> _SOURCE_:

········

# Challenge - Feedback Analysis

###### Citations:
   - Minqing Hu and Bing Liu. "Mining and Summarizing Customer Reviews." 
       Proceedings of the ACM SIGKDD International Conference on Knowledge 
       Discovery and Data Mining (KDD-2004), Aug 22-25, 2004, Seattle, 
       Washington, USA, 
   - Bing Liu, Minqing Hu and Junsheng Cheng. "Opinion Observer: Analyzing 
       and Comparing Opinions on the Web." Proceedings of the 14th 
       International World Wide Web conference (WWW-2005), May 10-14, 
       2005, Chiba, Japan.

In [10]:
import numpy as np
import pandas as pd
import matplotlib.pyplot as plt
import seaborn as sns
%matplotlib inline

In [11]:
label_amazon = 'amazon_cells_labelled.txt'
label_imdb = 'imdb_labelled.txt'
label_yelp = 'yelp_labelled.txt'

In [12]:
site = label_amazon

In [13]:
pos_words = 'positive-words.txt'
neg_words = 'negative-words.txt'

pos = []
with open(pos_words) as p:
    for line in p:
        if not line.startswith(';') and line != '\n':
            pos.append(line.strip('\n'))
            
neg = []
with open(neg_words) as n:
    for line in n:
        if not line.startswith(';') and line != '\n':
            neg.append(line.strip('\n'))

In [14]:
reviews = []
sentiments = []

with open(site) as s:
    for line in s:
        reviews.append(line[:-2].strip())
        sentiments.append(int(line[-2:].strip().strip('\n')))

df = pd.DataFrame({'sentiment': sentiments, 'review': reviews})

In [15]:
sent_words = pos + neg

for word in sent_words:
    df[str(word)] = df['review'].str.lower().str.contains(str(word), regex=False)

In [16]:
df

Unnamed: 0,sentiment,review,a+,abound,abounds,abundance,abundant,accessable,accessible,acclaim,...,wrongly,wrought,yawn,zap,zapped,zaps,zealot,zealous,zealously,zombie
0,0,So there is no way for me to plug it in here i...,False,False,False,False,False,False,False,False,...,False,False,False,False,False,False,False,False,False,False
1,1,"Good case, Excellent value.",False,False,False,False,False,False,False,False,...,False,False,False,False,False,False,False,False,False,False
2,1,Great for the jawbone.,False,False,False,False,False,False,False,False,...,False,False,False,False,False,False,False,False,False,False
3,0,Tied to charger for conversations lasting more...,False,False,False,False,False,False,False,False,...,False,False,False,False,False,False,False,False,False,False
4,1,The mic is great.,False,False,False,False,False,False,False,False,...,False,False,False,False,False,False,False,False,False,False
5,0,I have to jiggle the plug to get it to line up...,False,False,False,False,False,False,False,False,...,False,False,False,False,False,False,False,False,False,False
6,0,If you have several dozen or several hundred c...,False,False,False,False,False,False,False,False,...,False,False,False,False,False,False,False,False,False,False
7,1,If you are Razr owner...you must have this!,False,False,False,False,False,False,False,False,...,False,False,False,False,False,False,False,False,False,False
8,0,"Needless to say, I wasted my money.",False,False,False,False,False,False,False,False,...,False,False,False,False,False,False,False,False,False,False
9,0,What a waste of money and time!.,False,False,False,False,False,False,False,False,...,False,False,False,False,False,False,False,False,False,False


In [17]:
data = df[sent_words]
target = df['sentiment']

In [18]:
# Our data is binary / boolean, so we're importing the Bernoulli classifier.

········

> _INFORMATION SUPPLIED_:
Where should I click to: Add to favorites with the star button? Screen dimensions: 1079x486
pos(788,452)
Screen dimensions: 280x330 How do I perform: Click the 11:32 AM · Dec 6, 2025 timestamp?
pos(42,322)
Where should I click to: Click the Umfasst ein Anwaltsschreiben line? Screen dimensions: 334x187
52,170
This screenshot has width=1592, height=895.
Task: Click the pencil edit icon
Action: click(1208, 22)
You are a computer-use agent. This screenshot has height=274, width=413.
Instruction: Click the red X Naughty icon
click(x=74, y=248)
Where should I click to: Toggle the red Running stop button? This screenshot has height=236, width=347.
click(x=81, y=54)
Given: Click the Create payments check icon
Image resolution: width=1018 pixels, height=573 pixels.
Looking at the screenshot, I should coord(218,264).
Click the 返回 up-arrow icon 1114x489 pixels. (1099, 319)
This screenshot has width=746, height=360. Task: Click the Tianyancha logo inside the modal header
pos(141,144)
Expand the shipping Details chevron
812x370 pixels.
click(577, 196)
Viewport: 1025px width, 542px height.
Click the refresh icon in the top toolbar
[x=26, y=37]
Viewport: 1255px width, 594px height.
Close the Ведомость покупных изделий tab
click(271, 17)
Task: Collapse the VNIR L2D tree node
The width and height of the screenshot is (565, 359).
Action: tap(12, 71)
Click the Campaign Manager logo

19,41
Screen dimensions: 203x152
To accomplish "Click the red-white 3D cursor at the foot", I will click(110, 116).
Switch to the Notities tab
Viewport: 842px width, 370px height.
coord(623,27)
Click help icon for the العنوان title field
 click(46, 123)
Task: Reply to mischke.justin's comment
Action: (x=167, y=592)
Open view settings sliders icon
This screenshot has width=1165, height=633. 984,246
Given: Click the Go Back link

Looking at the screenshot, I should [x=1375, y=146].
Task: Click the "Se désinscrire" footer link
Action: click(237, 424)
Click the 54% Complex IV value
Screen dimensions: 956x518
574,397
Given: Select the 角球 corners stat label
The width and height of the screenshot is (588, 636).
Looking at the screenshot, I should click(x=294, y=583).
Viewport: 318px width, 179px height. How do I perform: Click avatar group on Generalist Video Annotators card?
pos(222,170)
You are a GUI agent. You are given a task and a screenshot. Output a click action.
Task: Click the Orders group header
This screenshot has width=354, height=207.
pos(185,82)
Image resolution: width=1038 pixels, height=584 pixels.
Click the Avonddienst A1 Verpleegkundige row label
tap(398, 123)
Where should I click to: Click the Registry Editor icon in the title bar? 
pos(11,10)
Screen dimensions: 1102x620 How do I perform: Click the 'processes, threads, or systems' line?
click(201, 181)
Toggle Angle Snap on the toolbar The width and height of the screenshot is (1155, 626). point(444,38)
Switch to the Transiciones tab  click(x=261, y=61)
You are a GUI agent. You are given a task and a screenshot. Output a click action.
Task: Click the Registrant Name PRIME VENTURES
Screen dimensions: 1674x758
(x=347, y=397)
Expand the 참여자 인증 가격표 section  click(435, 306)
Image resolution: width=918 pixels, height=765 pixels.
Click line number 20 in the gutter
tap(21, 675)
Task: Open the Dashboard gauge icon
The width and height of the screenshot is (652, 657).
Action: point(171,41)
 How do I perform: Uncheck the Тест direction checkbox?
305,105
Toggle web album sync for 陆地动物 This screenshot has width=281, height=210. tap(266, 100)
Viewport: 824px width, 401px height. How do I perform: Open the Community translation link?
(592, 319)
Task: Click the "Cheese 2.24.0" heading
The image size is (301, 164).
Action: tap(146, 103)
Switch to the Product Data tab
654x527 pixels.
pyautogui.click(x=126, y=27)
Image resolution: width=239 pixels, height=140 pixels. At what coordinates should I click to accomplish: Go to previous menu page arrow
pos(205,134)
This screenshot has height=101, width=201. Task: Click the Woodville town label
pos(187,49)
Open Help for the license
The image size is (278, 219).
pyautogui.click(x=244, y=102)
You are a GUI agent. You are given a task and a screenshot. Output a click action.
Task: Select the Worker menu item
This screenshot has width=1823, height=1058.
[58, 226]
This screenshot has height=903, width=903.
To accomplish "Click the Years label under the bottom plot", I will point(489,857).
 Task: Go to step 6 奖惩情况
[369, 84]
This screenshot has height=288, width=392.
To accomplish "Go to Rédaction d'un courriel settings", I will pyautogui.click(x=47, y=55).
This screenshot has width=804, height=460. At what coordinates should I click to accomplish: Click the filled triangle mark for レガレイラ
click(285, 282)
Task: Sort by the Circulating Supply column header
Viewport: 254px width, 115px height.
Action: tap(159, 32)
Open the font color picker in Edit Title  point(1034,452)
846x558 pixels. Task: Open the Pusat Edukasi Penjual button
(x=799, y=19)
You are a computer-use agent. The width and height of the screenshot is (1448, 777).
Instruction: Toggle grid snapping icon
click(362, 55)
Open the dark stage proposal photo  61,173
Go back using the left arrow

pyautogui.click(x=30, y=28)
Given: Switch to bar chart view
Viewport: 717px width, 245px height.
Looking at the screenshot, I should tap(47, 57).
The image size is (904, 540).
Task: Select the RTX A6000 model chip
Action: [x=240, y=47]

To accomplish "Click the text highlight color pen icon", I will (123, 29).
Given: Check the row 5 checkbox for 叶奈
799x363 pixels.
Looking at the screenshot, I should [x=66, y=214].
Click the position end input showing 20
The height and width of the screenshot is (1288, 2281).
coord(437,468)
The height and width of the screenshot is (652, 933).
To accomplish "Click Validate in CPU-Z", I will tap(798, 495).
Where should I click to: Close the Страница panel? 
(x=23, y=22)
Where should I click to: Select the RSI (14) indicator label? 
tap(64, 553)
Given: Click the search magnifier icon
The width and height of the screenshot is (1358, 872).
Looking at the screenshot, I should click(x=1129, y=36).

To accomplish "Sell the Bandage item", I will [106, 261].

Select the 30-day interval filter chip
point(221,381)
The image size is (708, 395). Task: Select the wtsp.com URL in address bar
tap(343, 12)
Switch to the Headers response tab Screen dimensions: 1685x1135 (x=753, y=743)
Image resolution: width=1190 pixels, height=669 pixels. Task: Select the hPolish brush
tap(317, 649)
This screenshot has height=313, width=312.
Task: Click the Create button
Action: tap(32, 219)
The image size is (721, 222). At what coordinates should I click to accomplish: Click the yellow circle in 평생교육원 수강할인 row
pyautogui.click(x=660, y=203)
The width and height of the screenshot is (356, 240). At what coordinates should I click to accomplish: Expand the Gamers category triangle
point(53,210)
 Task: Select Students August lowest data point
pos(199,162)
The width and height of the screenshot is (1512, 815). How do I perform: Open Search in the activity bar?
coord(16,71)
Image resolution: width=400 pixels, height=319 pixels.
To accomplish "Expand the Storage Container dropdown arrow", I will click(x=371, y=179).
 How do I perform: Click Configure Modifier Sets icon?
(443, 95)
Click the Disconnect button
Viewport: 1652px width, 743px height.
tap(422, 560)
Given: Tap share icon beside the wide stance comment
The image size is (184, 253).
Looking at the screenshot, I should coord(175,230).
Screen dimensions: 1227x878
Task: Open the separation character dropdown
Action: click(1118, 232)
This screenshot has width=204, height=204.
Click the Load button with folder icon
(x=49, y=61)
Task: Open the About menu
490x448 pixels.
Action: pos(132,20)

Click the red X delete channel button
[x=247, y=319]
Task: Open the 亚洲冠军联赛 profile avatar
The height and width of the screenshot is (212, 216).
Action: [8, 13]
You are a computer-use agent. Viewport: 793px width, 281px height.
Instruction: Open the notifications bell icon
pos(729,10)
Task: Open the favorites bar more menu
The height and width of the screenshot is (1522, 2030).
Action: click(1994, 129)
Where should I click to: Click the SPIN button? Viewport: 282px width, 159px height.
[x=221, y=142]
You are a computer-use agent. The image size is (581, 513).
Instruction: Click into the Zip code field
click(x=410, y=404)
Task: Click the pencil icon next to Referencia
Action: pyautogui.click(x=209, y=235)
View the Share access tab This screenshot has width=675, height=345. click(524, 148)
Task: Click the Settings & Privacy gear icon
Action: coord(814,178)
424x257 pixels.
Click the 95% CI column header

········

> _BRIEF_:
Reproduce the passage of the feedback analysis notebook that begins with the words containing "# Challenge - Feedback" and ends with "2005, Chiba, Japan.". The data here was taken from a different source than the feedback analysis notebook.

> _ANSWER IN FULL_:
# Challenge - Feedback Analysis

###### Citations:
   - Minqing Hu and Bing Liu. "Mining and Summarizing Customer Reviews." 
       Proceedings of the ACM SIGKDD International Conference on Knowledge 
       Discovery and Data Mining (KDD-2004), Aug 22-25, 2004, Seattle, 
       Washington, USA, 
   - Bing Liu, Minqing Hu and Junsheng Cheng. "Opinion Observer: Analyzing 
       and Comparing Opinions on the Web." Proceedings of the 14th 
       International World Wide Web conference (WWW-2005), May 10-14, 
       2005, Chiba, Japan.